21, "I do say I never imagined people could live so." A class conscious Confederate aristocrat visits mountain folk near Beersheba Springs
* * * *
Yesterday we rode out to see some of the "mountain people." I do say I never imagined people could live so. One house was clean – but everything seemed to be dropped just where they were done using it, and left there until they wanted to use it again. Somehow I never conceived of anything so wholly untidy and uncomfortable….Mrs. Armfield said these people were the "aristocracy" of the mountain and she took me to see them as a curiosity. The strangest thing to me was that they showed not the slightest embarrassment, but appeared to think themselves all right, and just a good as anybody living. At Walker's we found a young soldier home on furlough and it was astonishing to see how the service had improved him, and how much better he appeared than his surroundings.
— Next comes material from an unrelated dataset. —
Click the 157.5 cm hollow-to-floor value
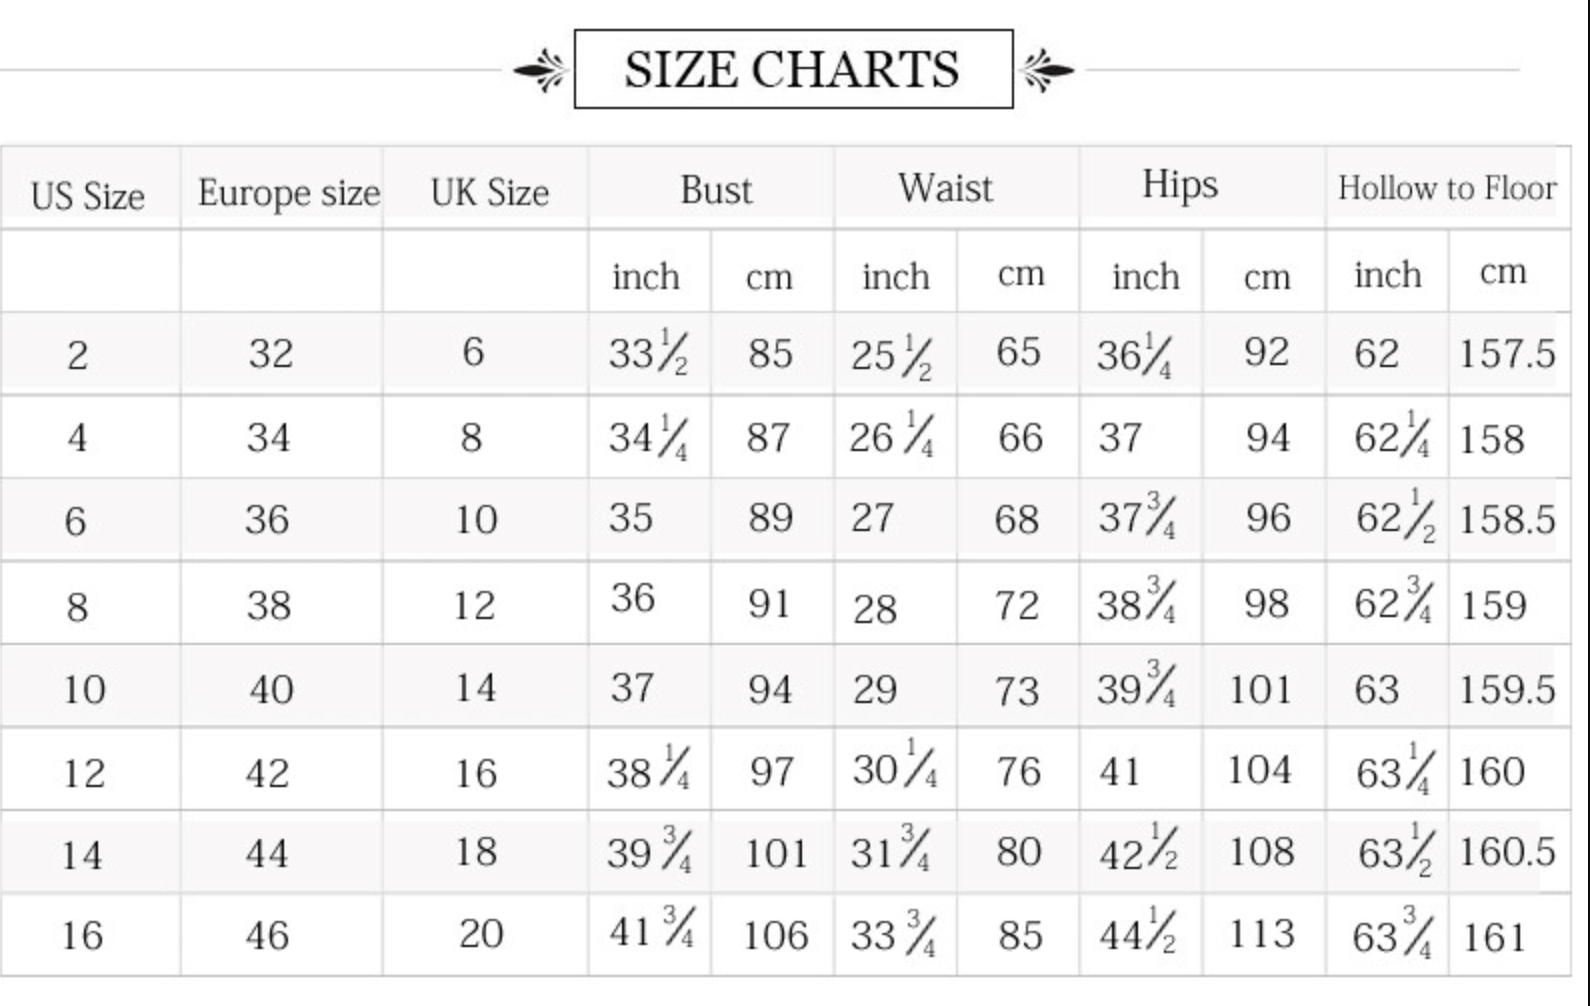This screenshot has width=1590, height=1006. (1506, 354)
War Journal of Lucy Virginia French, June 22, 1863.
21, Bushwhackers vs. Brigadier General E. L. Paine in Middle Tennessee
Brig.-Gen. E. L. Paine is settling the bushwhackers who have been unsettling Middle Tennessee so long, had having killed about 75 last week. He had nine shot on the public square in Lynchburg, Lincoln county, and several in Fayetteville. Among the number that had been killed was one Massey, who is said is a Brigadier-General C. S. A. He superintended all the guerrilla operations in Middle Tennessee. General Paine told the citizens if they wanted to fight the Government to go and join the rebel army under Joe Johnston. He further told them if they staid inside the Federal lines they might think secesh, feel secesh, die hating the government, and go to h__l hating it, but they should neither talk treason nor act it. If they did, he told them he would make them houseless, homeless and lifeless, as he had determined to kill every bushwhacker that he caught. The 5th, 10th and 12th Tennessee cavalry were with Gen. Paine, and did the handsome for the bushwhacking rebs. The 5th still remember the "calf killer" massacre, and are avenging it terribly.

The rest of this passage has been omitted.